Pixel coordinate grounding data
===
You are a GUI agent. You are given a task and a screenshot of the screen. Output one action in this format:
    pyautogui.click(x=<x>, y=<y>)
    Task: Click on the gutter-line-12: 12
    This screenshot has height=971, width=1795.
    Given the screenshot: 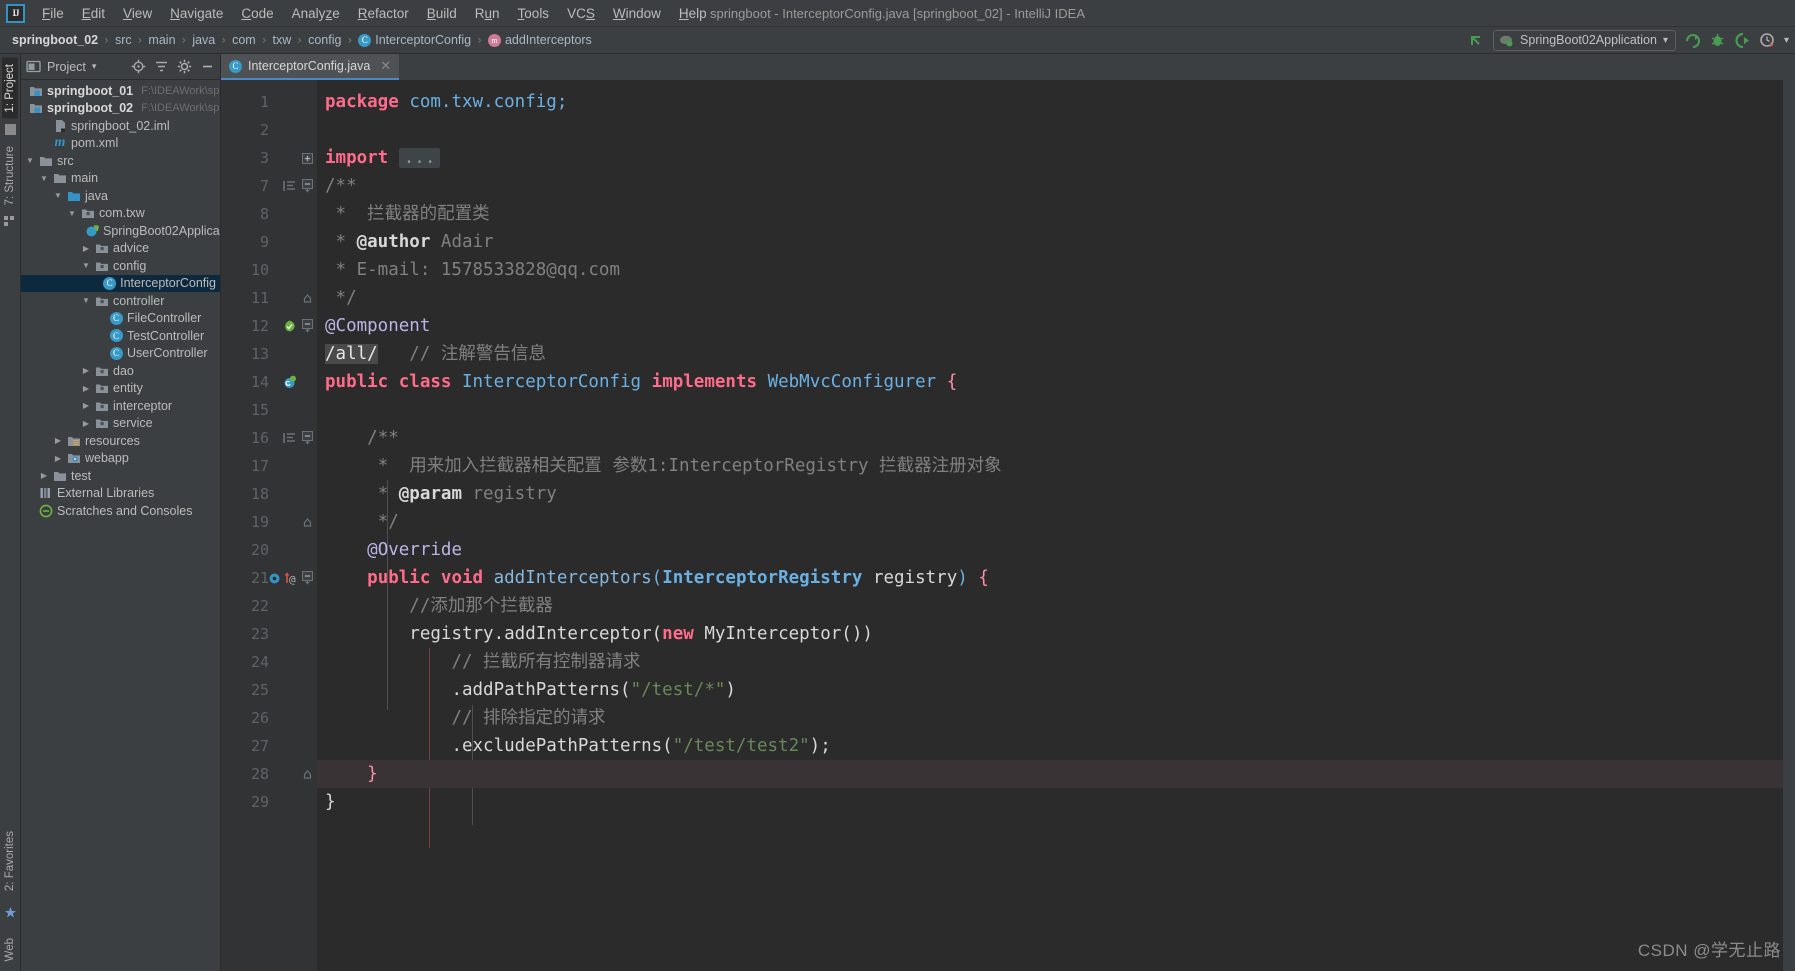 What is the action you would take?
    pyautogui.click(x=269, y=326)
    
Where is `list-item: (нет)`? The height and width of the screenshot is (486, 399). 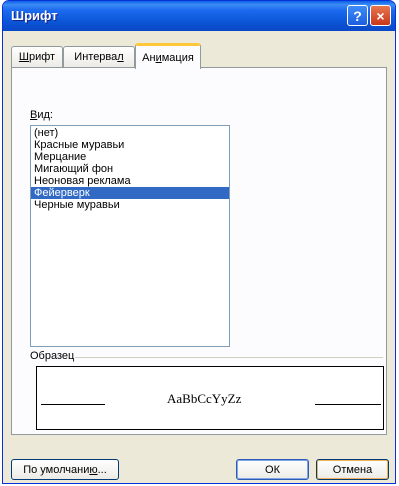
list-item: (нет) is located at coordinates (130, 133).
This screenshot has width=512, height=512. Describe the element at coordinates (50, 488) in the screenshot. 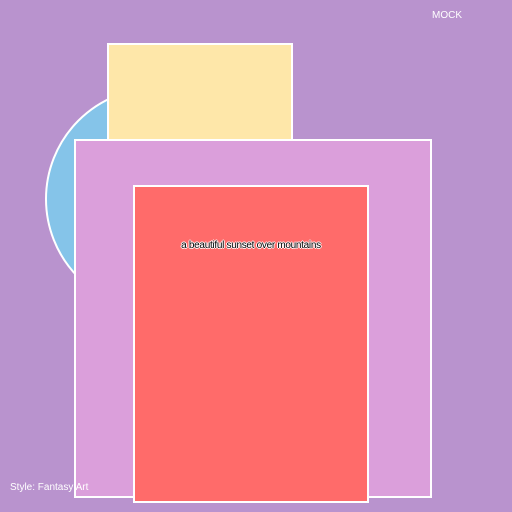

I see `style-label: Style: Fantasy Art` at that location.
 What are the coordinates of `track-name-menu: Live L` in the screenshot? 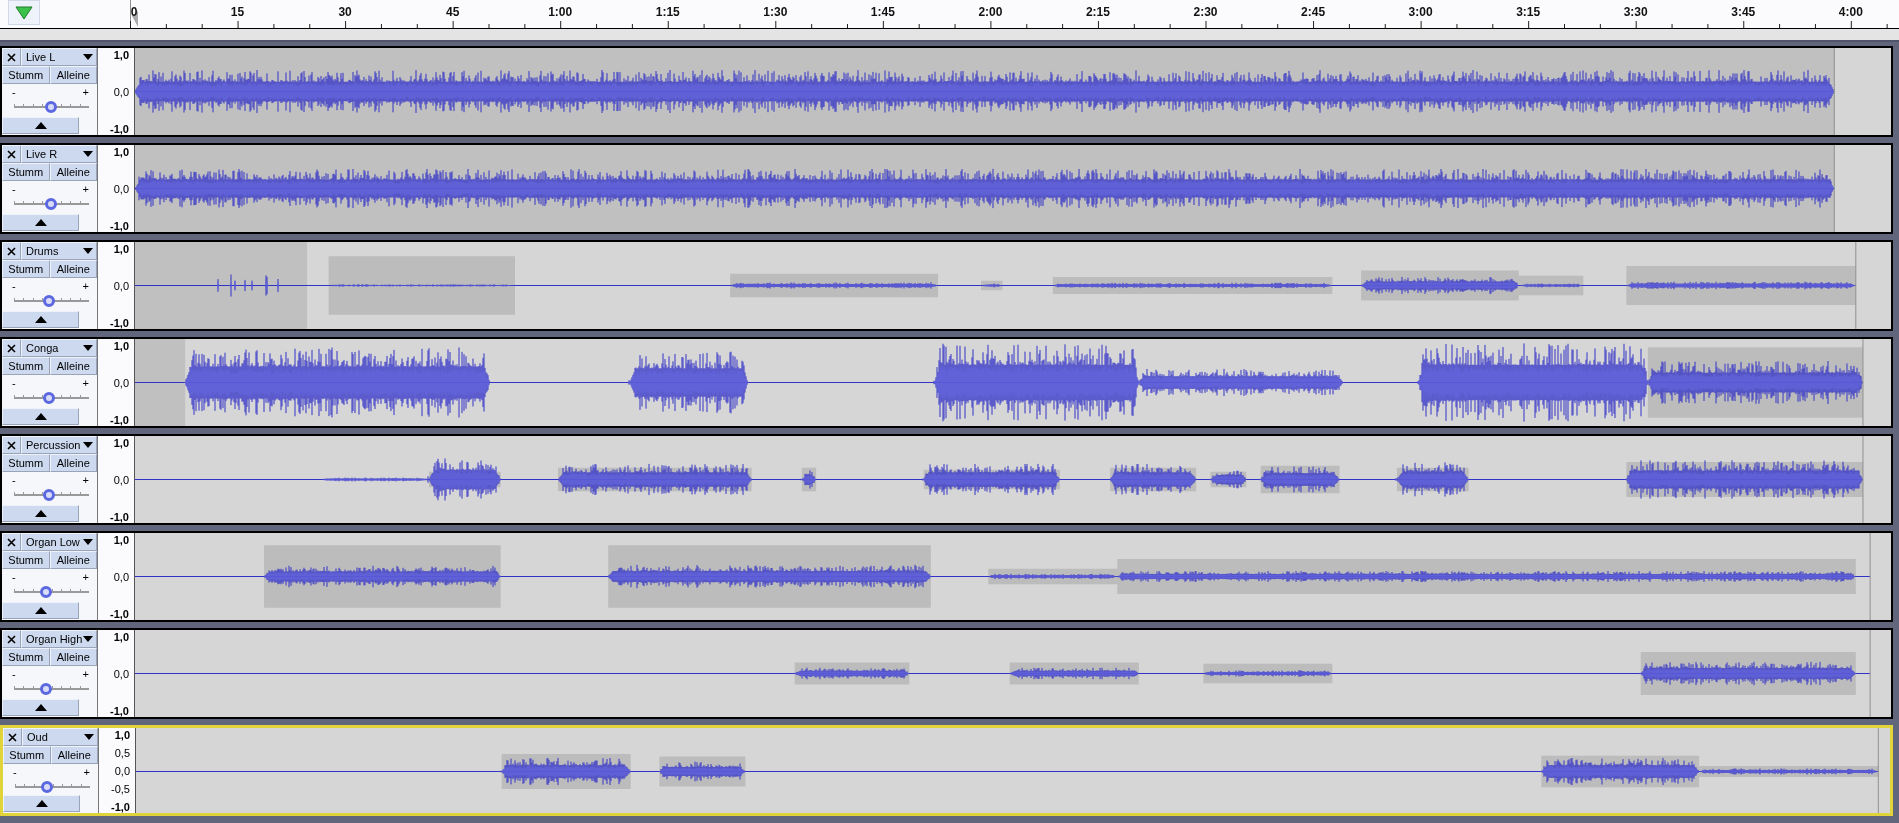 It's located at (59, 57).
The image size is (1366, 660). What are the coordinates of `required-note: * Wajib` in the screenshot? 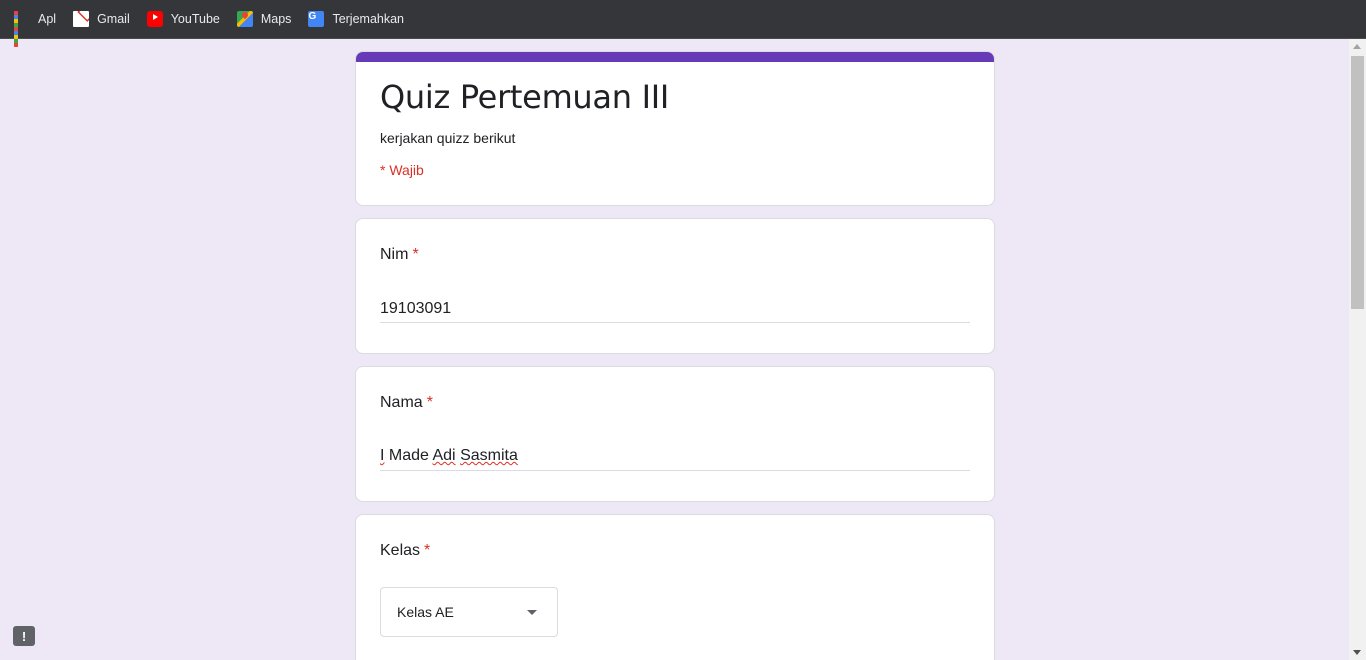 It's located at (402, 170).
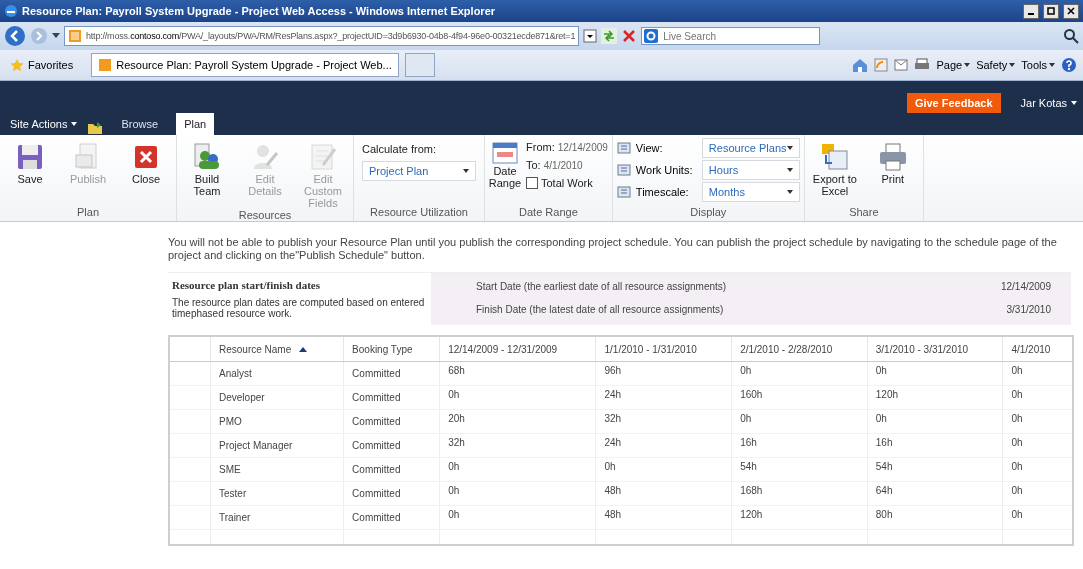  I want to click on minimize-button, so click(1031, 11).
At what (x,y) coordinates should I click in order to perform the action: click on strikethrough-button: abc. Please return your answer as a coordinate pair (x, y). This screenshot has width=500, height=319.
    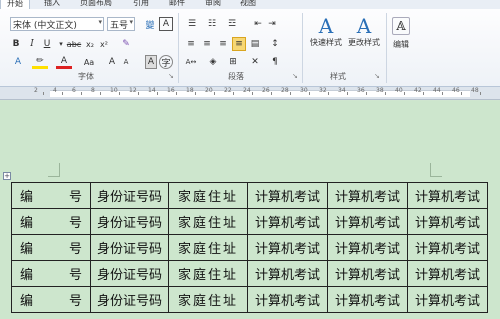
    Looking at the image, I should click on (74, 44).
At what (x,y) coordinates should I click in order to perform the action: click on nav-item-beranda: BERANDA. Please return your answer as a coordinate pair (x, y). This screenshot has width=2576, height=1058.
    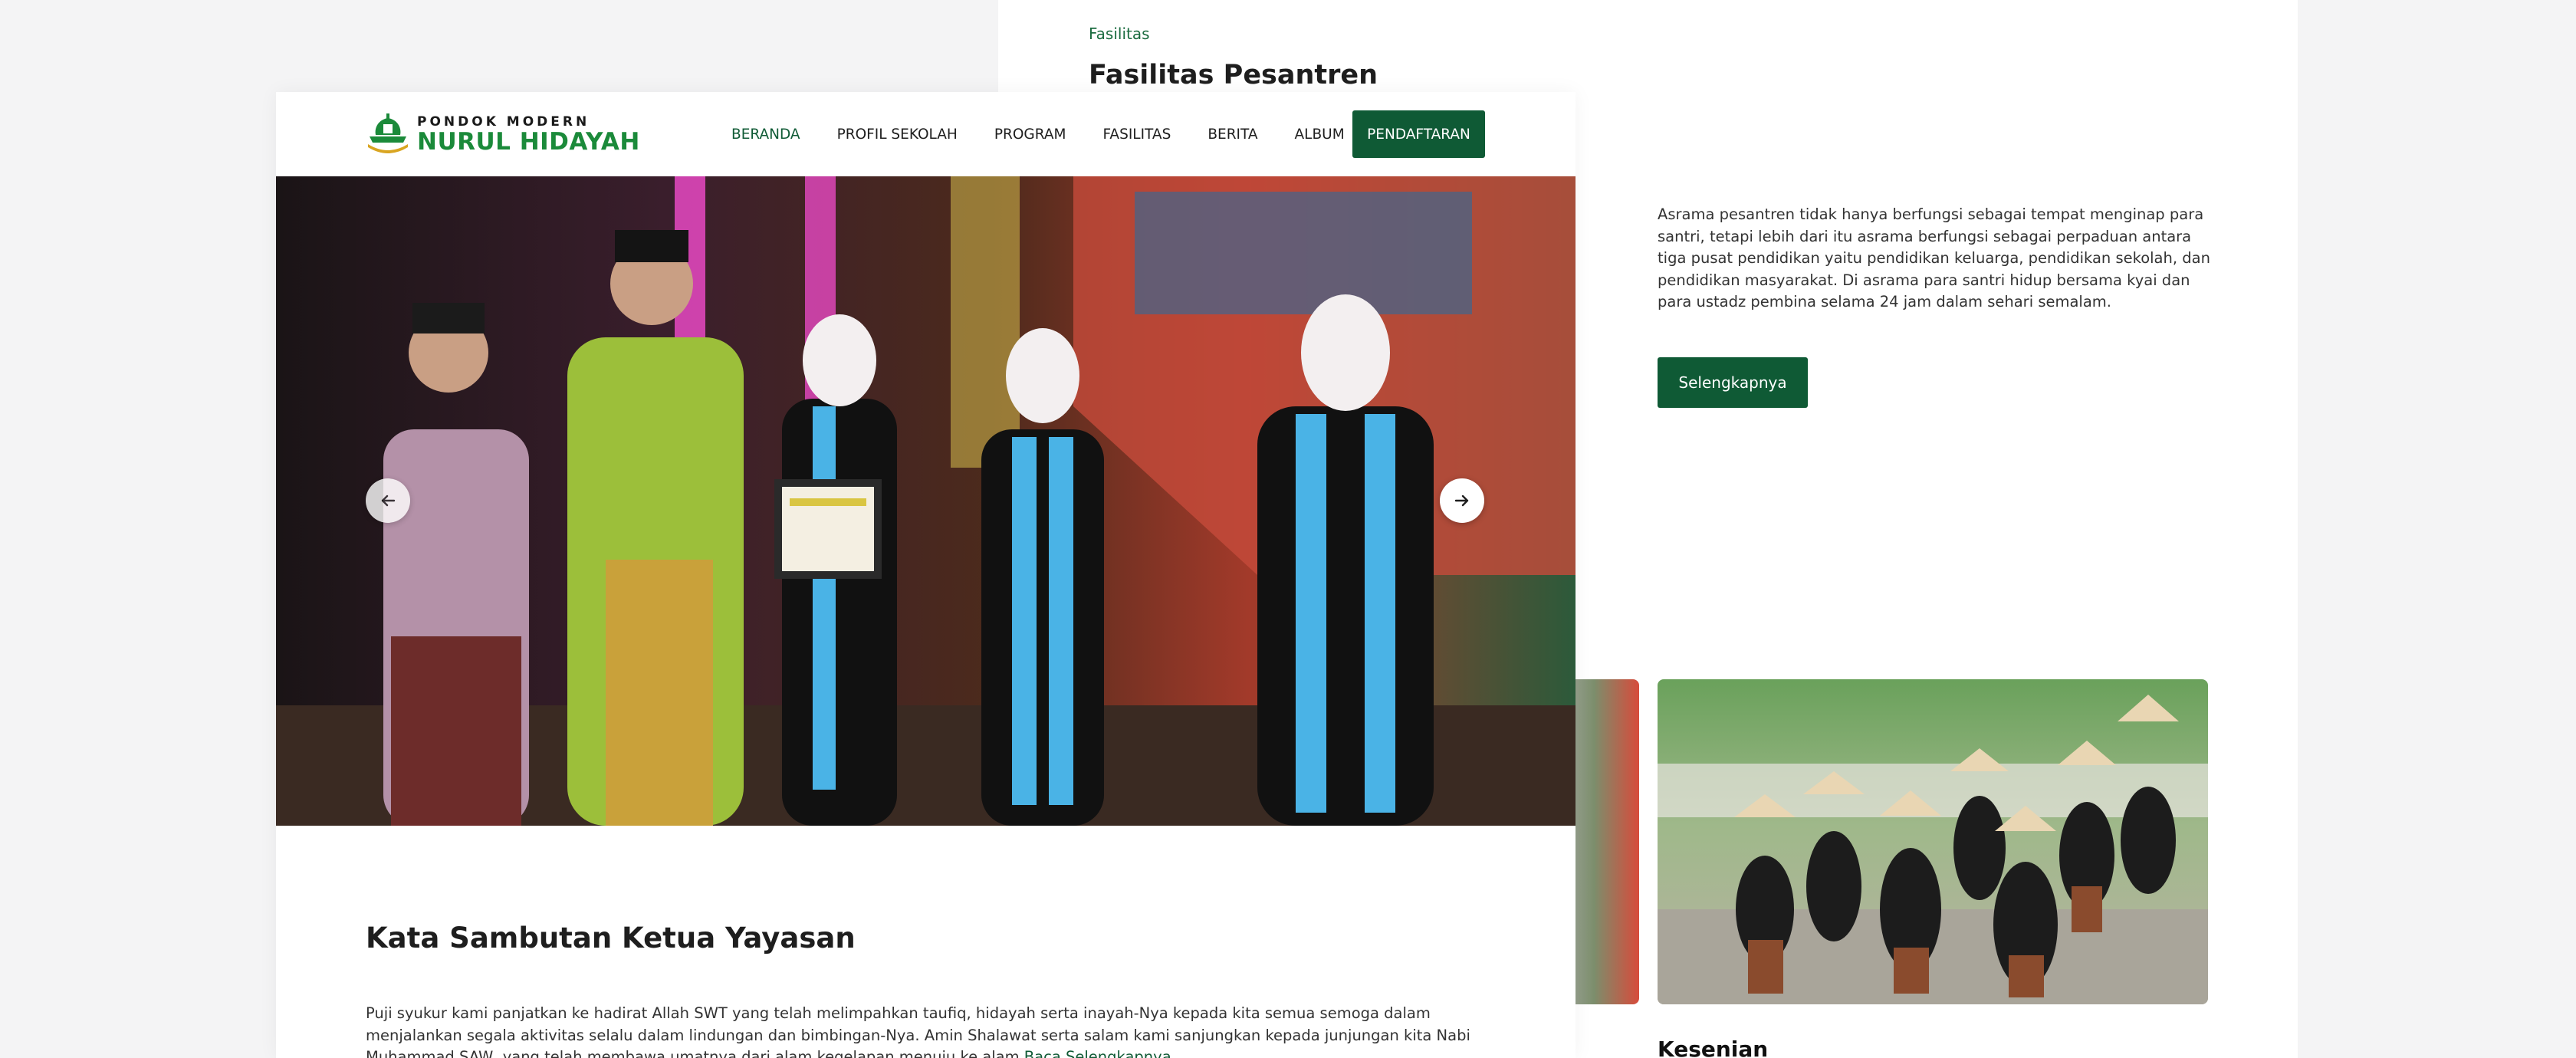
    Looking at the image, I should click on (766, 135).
===
### Exercise prompt:
Convert the lines from the line containing "has width=500, height=319." up to and including the line containing "Looking at the image, I should click on (74, 44)." into a numbered list, omitting blank lines and leaving the pictures out.

### Final answer:
1. At what (x,y) coordinates should I click in order to perform the action: click on strikethrough-button: abc. Please return your answer as a coordinate pair (x, y). This screenshot has width=500, height=319.
2.     Looking at the image, I should click on (74, 44).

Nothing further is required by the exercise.